Research project: A cellular pathology and gene expression approach to understand the basis of progressive dementia occurring after stroke

Lead investigator: Professor Stephen Wharton
Institution: University of Sheffield
Grant type: Project grant
Amount: £378,751

Why did we fund this project?

Comments from members of our Research Network:

'I would support this project due to the increase in life expectancy of those experiencing a stroke and the higher risk of developing dementia post stroke.'

'Post stroke dementia must surely be on the increase. This work may well help to prevent this.'

'Building on knowledge already discovered.'

What do we already know?

Strokes occur when the blood supply to an area of the brain is cut off. This means that the brain cells in that area can no longer take the oxygen and nutrients they need from the blood. If blood flow is not restored again quickly, either by the blockage clearing itself or by drugs or surgery, then brain cells will begin to die. Almost a quarter of people who have had a stroke will go on to develop dementia after about three to six months. Research to date has not been able to explain why some people develop dementia after stroke and others don't. 

We know that loss of blood supply to brain cells can make symptoms of dementia such as memory loss worse. Previous work has shown that there is an area inside the front part of the brain where bundles of brain cell fibres known as 'white matter' are particularly vulnerable to damage. Research has shown that people who develop dementia after stroke are more likely to have blood vessels that are showing signs of leaking in this area. People who didn't go on to develop dementia after stroke did not have leaky blood vessels in this region.

In a healthy brain, specialised brain cells called astrocytes crowd around blood vessels, holding on tightly to them to prevent them from leaking. The researchers are interested in why these astrocytes aren't doing this in cases of dementia.

Although we know that blood supply causes damage to brain cells and so, to the brain tissue, we don't yet understand the exact series of events that leads to this damage.

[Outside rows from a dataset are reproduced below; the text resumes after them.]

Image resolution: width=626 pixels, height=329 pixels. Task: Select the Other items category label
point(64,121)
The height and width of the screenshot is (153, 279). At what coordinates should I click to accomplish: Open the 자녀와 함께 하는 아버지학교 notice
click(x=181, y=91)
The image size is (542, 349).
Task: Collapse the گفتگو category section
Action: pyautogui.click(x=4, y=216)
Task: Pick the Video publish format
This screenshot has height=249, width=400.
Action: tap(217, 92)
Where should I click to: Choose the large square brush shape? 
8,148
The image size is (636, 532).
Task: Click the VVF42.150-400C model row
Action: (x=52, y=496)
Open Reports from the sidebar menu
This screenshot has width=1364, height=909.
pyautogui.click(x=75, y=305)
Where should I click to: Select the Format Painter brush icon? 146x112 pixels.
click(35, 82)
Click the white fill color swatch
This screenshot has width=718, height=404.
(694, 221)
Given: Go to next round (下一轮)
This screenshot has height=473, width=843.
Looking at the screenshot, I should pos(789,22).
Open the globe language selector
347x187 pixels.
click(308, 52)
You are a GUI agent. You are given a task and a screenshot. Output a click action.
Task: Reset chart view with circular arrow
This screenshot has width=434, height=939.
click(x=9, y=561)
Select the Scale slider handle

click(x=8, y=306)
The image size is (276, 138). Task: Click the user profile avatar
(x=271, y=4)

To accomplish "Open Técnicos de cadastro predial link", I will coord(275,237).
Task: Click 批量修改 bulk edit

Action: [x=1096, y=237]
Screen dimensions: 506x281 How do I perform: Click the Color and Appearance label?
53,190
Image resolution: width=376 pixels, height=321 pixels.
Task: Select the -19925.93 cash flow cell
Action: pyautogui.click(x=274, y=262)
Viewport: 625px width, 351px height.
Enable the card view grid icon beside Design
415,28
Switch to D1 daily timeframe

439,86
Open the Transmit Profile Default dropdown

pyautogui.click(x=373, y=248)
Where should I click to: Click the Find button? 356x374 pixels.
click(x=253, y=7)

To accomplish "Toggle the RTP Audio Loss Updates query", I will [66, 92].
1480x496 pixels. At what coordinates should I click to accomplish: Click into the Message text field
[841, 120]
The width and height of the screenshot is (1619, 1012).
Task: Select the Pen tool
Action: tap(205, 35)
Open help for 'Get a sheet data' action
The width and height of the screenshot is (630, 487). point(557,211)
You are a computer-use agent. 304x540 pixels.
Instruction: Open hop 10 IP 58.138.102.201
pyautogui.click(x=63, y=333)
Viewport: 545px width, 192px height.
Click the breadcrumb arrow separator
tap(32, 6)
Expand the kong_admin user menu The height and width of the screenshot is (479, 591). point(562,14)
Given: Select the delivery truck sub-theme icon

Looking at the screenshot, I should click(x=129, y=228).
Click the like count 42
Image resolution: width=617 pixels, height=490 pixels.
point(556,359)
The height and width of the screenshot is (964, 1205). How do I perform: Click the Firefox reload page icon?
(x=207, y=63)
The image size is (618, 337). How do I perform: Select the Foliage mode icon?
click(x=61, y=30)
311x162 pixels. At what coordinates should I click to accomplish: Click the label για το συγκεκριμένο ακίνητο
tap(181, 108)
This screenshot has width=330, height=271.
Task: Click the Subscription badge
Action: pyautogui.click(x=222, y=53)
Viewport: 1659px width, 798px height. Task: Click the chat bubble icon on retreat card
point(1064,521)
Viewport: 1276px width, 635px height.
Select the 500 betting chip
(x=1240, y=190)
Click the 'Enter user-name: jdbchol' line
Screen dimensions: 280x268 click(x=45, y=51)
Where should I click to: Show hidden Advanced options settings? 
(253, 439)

What does this project involve?

This project will involve looking at biological events that happen inside brain cells after a stroke that can lead to dementia. Scientists based in Sheffield and Newcastle universities will use brain tissue donated for an existing study called the Cognitive Function After Stroke (CogFAST) Study. This sample includes the brains of people who had dementia after stroke and those that did not. 

The researchers will examine the health and appearance of blood vessels and brain cells in these brains. Subtle signs of damage to brain cells will be found by looking at them with a cutting-edge microscope. Dr Wharton and his team will examine the messages that were sent around different types of brain cells carried by dedicated messengers. For example, was the brain cell trying to repair itself after a stroke? Or was the cell going into an auto-destruct mode? 

In particular the researchers will focus on the health and messaging of astrocytes. The research team will find out what the astrocytes were doing after stroke by cutting them out of the donated brain tissue using microscopic lasers. This means that they will be able to be certain that they are looking at only astrocytes and not mixing it up with information from other cells. The team will closely examine the astrocytes for signs that it was trying to repair itself or self-destruct. 

The information that they uncover will help the research team to understand the health of the astrocytes and their response to damage. Using this approach the researchers will be able to identify reasons that some cells become damaged after stroke, leading to dementia. This will give future researchers the information they need to design new treatments to encourage the health and survival of brain cells after stroke.

How will this benefit people with dementia?

This study has the potential to identify new biological events that contribute to the development of dementia after a stroke. This could indicate new approaches to creating therapies to prevent this from occurring.